二人は、危険な植物を刺激したりしないよう、慎重に進んでいく。
「イヴァンはさ、ここに来たら見たいものとか、あったのかい?」
「私はね、図書館っていうのが見たいなぁ」
「トショカン?…聞いた事ある気がするな。何だっけ、それ」
「本がいっぱいあるところだよ」
「あぁ、そっか。イヴァンは読書家だもんな」
「うーん、どうだろう。今でいうと読書家なのかもしれないけど…。昔は、もっと沢山本があったみたいだからさ」
「そうなのかい?でも私、やっぱりイヴァンは読書家だと思うよ」
「私、イヴァンが持ってるその大きい図鑑、見てるだけで目眩がするもん」
「文字は、前にイヴァンが教えてくれたけどさ」
「あはは…。この本は、もう隅から隅まで読み尽くしちゃったけどね」
「逃げる時、これしか持ち出せなかったからさ」
イヴァンは、施設から逃げ出した日の事を思い、しみじみと呟いた。
「そっか。じゃあ、そろそろ新しい本も見つけなきゃだね!」
「見つかるといいなぁ」
「見つかるさ。きっと」
彼女達は、学園内を歩き回る。
「なぁ、イヴァン。なんかあったぞ。なんて読むんだい、これ?」
「んん。ちょっと待って…。なんだろう…?」
リズの目に留まったのは、大きな金属製の引き戸。その横に、何か文字が書いてあるようだ。
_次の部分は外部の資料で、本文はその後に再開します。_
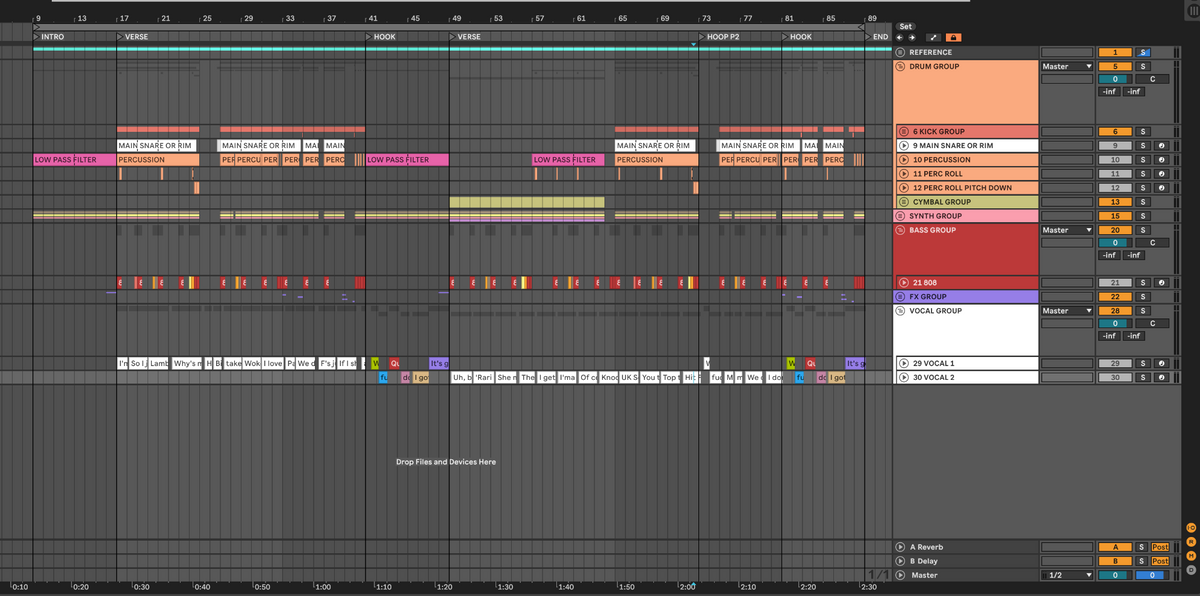Screen dimensions: 1200x596
Task: Click the Set locator button
Action: 905,26
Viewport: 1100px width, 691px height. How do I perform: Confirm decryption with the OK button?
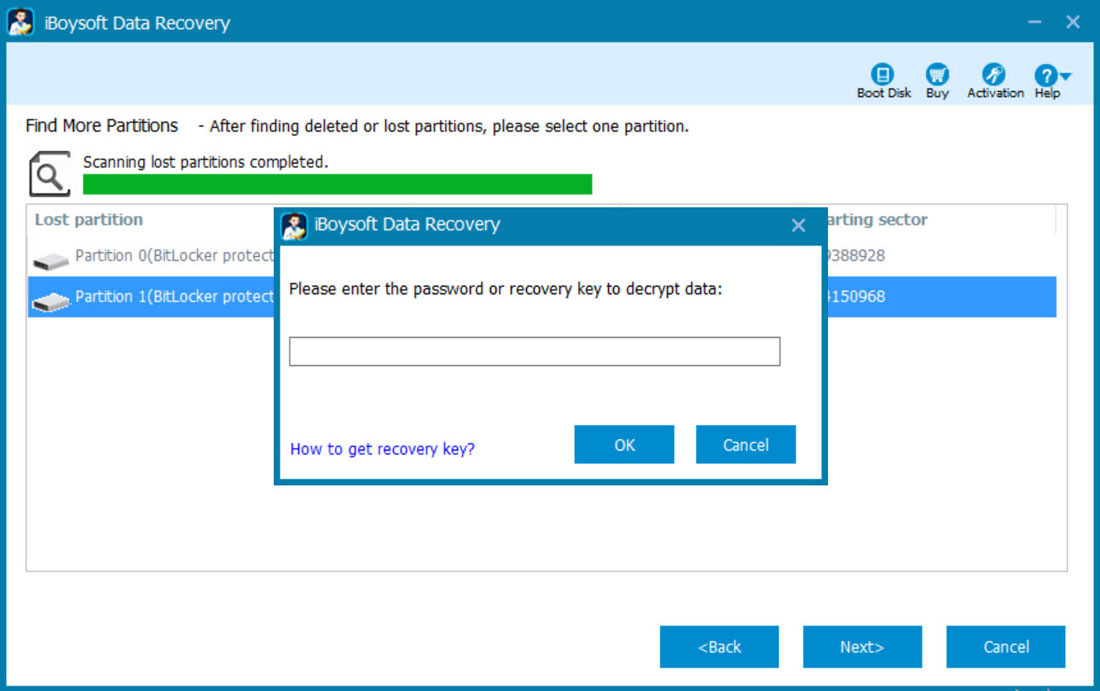point(624,444)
言語に明るくないリズはイヴァンに解読を頼んだが、頼まれたイヴァンも苦戦している。
「…イヴァンでも読めないのかい?」
「んー…」
「この学園があった地域の言葉は、分かる筈なんだけど…」
イヴァンは首を傾げる。
「へぇ。じゃ、イヴァンも知らない設備なのかもね」
「そうかも。施設にあった辞書は、多分、文明崩壊後の不完全なものだろうし」
「ちょっと見てみる?」
「そうしよっか。気をつけていこう」
そうして、二人はゆっくりと扉を開ける。
そこにあったのは、25m×12m程度はある、巨大な穴──文明時代で言うところの「プール」だった。
「何だろう、これ?」
「ん。あぁ」
ますます訳が分からない様子のイヴァンに対し、リズは何か心当たりがあったようだ。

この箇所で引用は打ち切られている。